This morning I celebrated the Eucharist again at St Catherine's. but didn't have a wound clinic visit, as I'm reducing frequency to three per week at least until the next operation. I went yesterday and was given a good stock of relevant medical supplies to see us through at home into next week. This seems reasonable, given that we coped from Friday to Monday without any cause for concern. Help and advice is never far away given the nursing team helpline anyway.
In the evening we walked over to the Royal Welsh College of Music and Drama for a production of Benjamin Britten's opera 'Albert Herring' by students. A comedy, written in 1947 set in deepest East Sussex it satires traditional rural village conventions and customs, and the emerging gap between generations of inhabitants with different expectations. In a way, it looks forward a decade to the rise of the idea of the teenager, and the revolution of the Swinging Sixties.
It was brilliantly performed by its eight singers, and an interesting stage set design involving several large packing crates from which props for the four acts were extracted, or were unfolded to become props themselves.
At the start of the second half, I noticed a EU flag stuck to the side of one packing case, close to where a line of Union Flag bunting was draped. A curious juxtaposition I thought, given that setting was 25 years before the EU came into being. Then a rather smart but sinister lady fixer, one of the cast of singers, came on stage, spotted the EU flag and took it down conspicuously, causing a ripple of laughter in the audience. A little joke that's all maybe? But not quite. Instead of the final curtain, a large Union Flag was unfurled above the stage, bearing the legend 'Taking back control' one of the most hackneyed brexit slogans in the midst of present chaos. Then it made sense.

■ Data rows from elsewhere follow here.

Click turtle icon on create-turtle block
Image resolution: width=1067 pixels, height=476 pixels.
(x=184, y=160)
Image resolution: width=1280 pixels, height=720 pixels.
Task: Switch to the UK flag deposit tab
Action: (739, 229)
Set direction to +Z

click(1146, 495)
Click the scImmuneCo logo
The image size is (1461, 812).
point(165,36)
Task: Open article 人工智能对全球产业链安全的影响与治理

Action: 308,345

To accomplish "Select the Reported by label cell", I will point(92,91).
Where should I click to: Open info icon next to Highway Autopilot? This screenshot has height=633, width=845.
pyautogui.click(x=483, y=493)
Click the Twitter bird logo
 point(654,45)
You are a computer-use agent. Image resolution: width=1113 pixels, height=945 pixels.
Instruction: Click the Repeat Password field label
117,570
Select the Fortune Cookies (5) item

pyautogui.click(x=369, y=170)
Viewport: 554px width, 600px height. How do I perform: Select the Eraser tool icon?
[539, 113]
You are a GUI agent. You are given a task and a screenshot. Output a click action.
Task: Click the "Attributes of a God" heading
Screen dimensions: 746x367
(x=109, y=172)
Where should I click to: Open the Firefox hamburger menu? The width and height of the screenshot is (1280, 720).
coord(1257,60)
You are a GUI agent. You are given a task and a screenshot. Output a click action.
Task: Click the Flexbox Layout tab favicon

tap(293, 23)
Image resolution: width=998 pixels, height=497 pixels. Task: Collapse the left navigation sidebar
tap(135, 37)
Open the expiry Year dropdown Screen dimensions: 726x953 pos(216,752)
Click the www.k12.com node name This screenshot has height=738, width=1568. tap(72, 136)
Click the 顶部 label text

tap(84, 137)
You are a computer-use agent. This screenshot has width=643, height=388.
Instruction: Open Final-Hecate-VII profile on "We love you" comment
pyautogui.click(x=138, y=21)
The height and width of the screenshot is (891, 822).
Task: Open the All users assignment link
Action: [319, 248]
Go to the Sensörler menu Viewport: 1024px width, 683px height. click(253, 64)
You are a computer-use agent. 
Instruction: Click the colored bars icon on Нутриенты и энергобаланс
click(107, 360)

Mischievously anachronistic though the EU and Union flag incidents were, the storyline was about the efforts of the young to forge a path in life on their own terms, and the efforts of their elders and those who think they know better to regain control over them - just like brexit. So, it was a modern comment to accompany the tale told. So it became a topical night out, in the light of the decisions being taken in Parliament this week.